Ao ponderar que “sempre teve ressalvas em relação à tarifa zero, por desconhecer a proposta”, Professor Euler (MDB) observou que, com o andar dos trabalhos da comissão, tem cada vez mais se convencido “da possibilidade e até da necessidade da tarifa zero”. “Não podemos desprezar que o trânsito vai melhorar. Se eu tenho mais ônibus transitando, com mais pessoas dentro de um único veículo, a quantidade de veículos individuais vai diminuir. À medida que eu tenho ônibus de graça, eu vou andar de ônibus e vou deixar de ter estes custos [depreciação do veículo, combustível, seguro]. Então, não é só o dinheiro da passagem que vai para a economia, é o dinheiro de todas as pessoas que fazem uso do carro e que, talvez, fizessem a opção de nem ter mais o carro”, argumentou.
Herivelto Oliveira sugeriu que a comissão especial solicite à Urbs uma pesquisa para entender a dinâmica do sistema da capital, que possa embasar estudos pela viabilidade da tarifa zero na cidade. “As pessoas pensam ‘400 mil habitantes para 70 ônibus deve ser uma maravilha’, mas tenho uma observação a fazer: eles têm soluções para o transporte que estão funcionando muito bem. O que nós vimos lá nos deixou impressionados devido à eficiência do serviço. Não é uma cidade pequena, é um município grande.”
Segundo o vice-presidente,o diálogo pode ampliar a discussão sobre a tarifa zero, mas é preciso trazer mais atores para o debate. Serginho do Posto também recomendou que os trabalhos da Comissão do Transporte sejam estendidos até a chegada da minuta do novo contrato do serviço público. A ideia foi bem recebida por Giorgia Prates – Mandata Preta (PT), que complementou ao sugerir que o ritmo das reuniões seja mantido, a fim de que o grupo possa reunir mais informações que possam contribuir para “mudar o sistema”.

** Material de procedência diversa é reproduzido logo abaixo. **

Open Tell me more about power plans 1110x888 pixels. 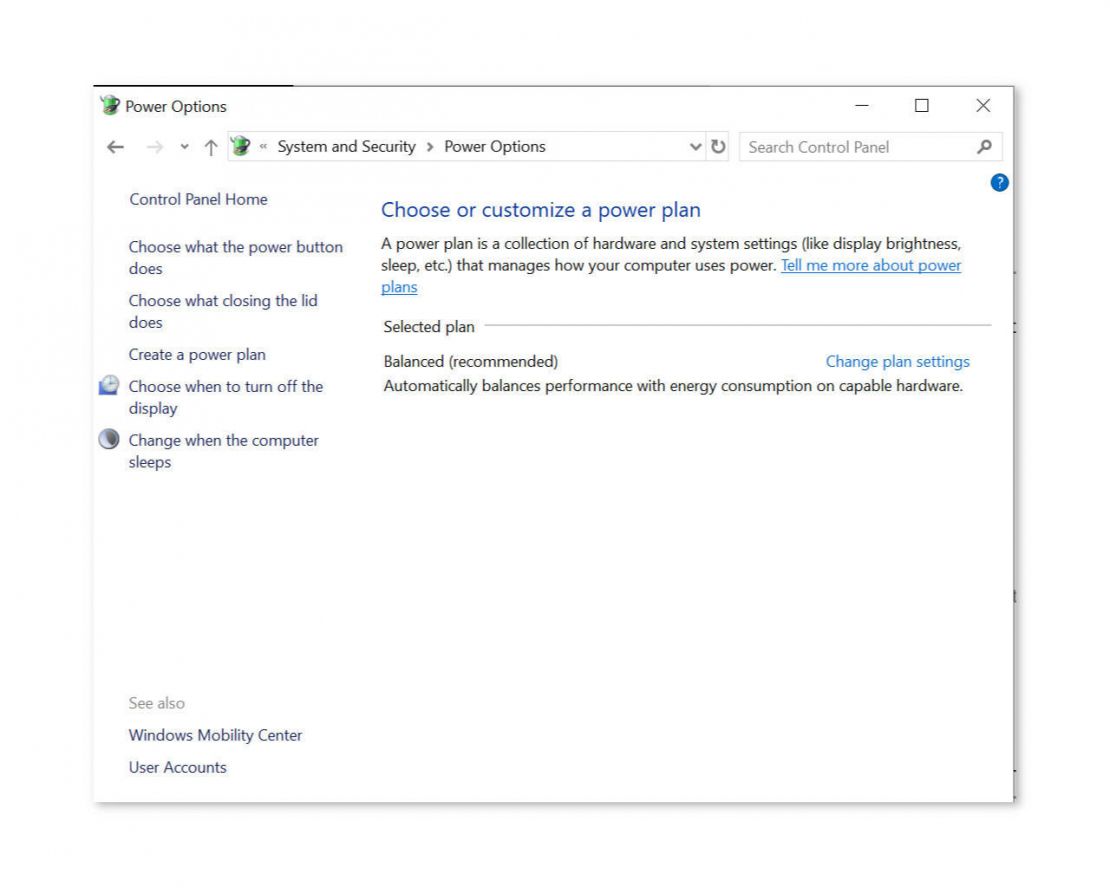[x=870, y=265]
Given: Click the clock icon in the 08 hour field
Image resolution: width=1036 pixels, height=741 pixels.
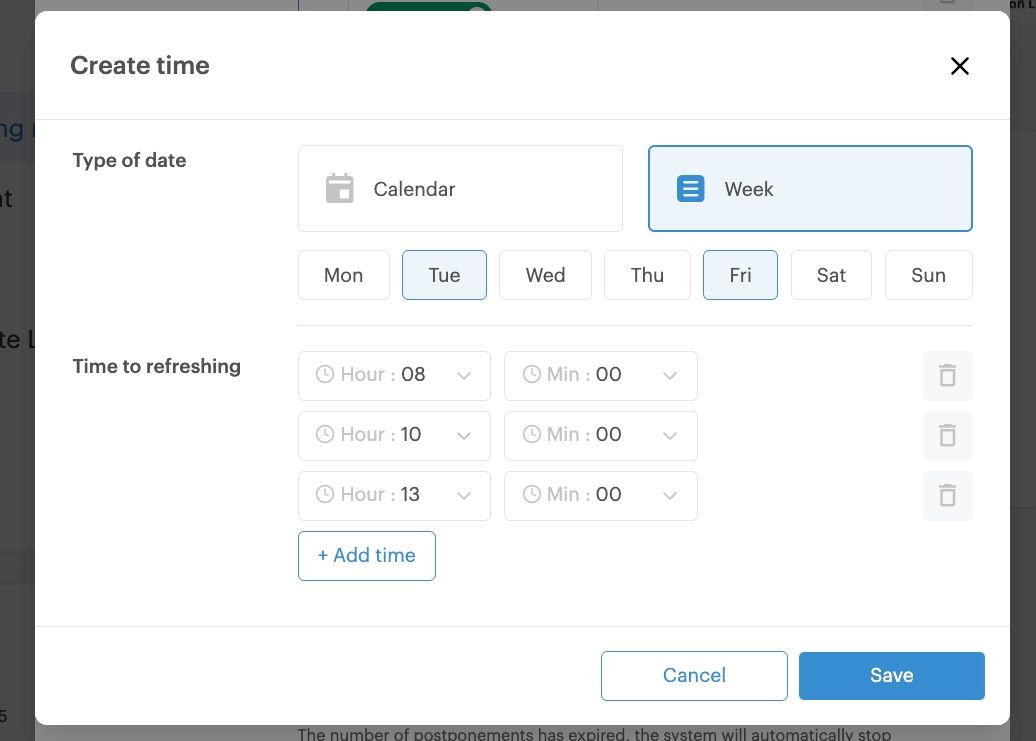Looking at the screenshot, I should pyautogui.click(x=324, y=375).
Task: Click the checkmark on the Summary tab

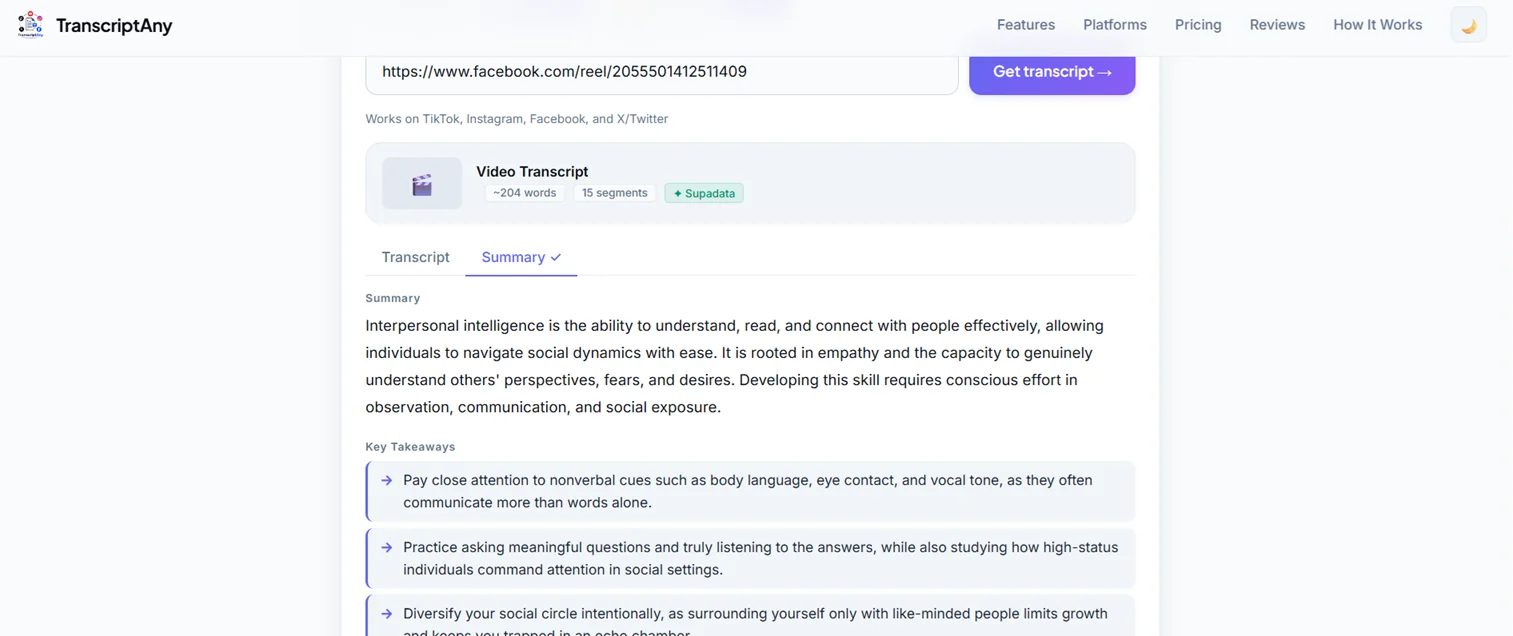Action: click(x=556, y=257)
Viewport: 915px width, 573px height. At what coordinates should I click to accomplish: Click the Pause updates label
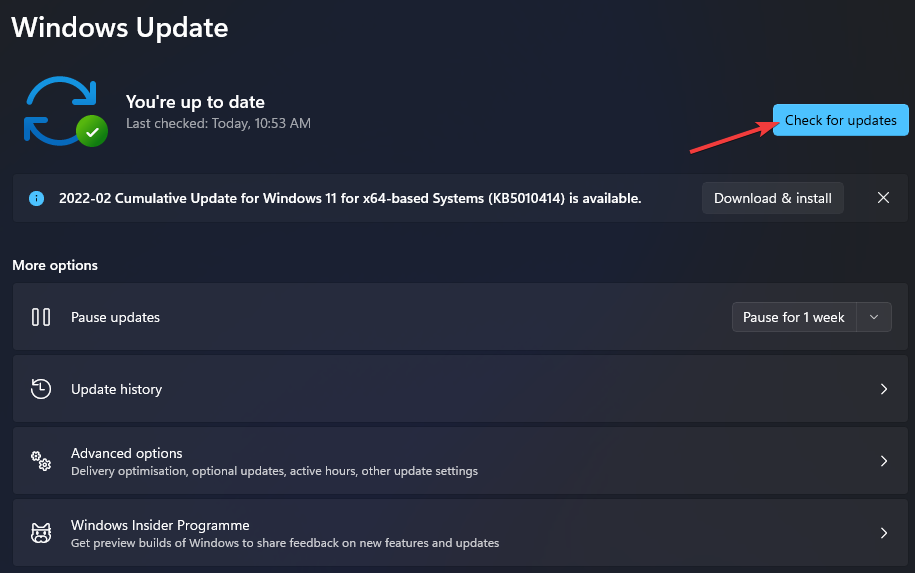coord(115,317)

A Comissão Especial do Transporte
Instalada em 18 de abril para discutir o novo contrato do transporte coletivo da cidade e a viabilidade da implementação da tarifa zero, a Comissão Especial do Transporte foi proposta em 2021 por meio de requerimento (051.00004.2021) aprovado por unanimidade pelo Legislativo no dia 03 de abril deste ano. A atual concessão do serviço público vence em 2025 e o grupo tem o prazo de 120 dias para elaborar um relatório que possa subsidiar a construção da nova licitação.
As reuniões têm servido para que os vereadores conheçam o funcionamento do sistema de transporte público da cidade e os detalhes do atual contrato. Visitas técnicas às garagens das empresas de ônibus, agendas com universidades e especialistas que estudam o sistema de Curitiba e viagens para conhecer os sistemas de transporte coletivo de outras cidades também estão no radar do colegiado.
Formada por oito parlamentares,o colegiado foi criado a partir da iniciativa de Herivelto Oliveira (Cidadania), eleito presidente do colegiado. Serginho do Posto (União) foi escolhido vice-presidente. A relatoria está com Bruno Pessuti (Pode) e a vice-relatoria com Dalton Borba (PDT). Também são membros os vereadores Giorgia Prates – Mandata Preta (PT), Jornalista Márcio Barros (PSD), Professor Euler (MDB) e Rodrigo Reis (União).
As reuniões do colegiado foram suspensas em julho, durante o recesso parlamentar, e caso o prazo de funcionamento da comissão especial não seja prorrogado, o parecer da Comissão Especial do Transporte deverá ser concluído até meados de setembro.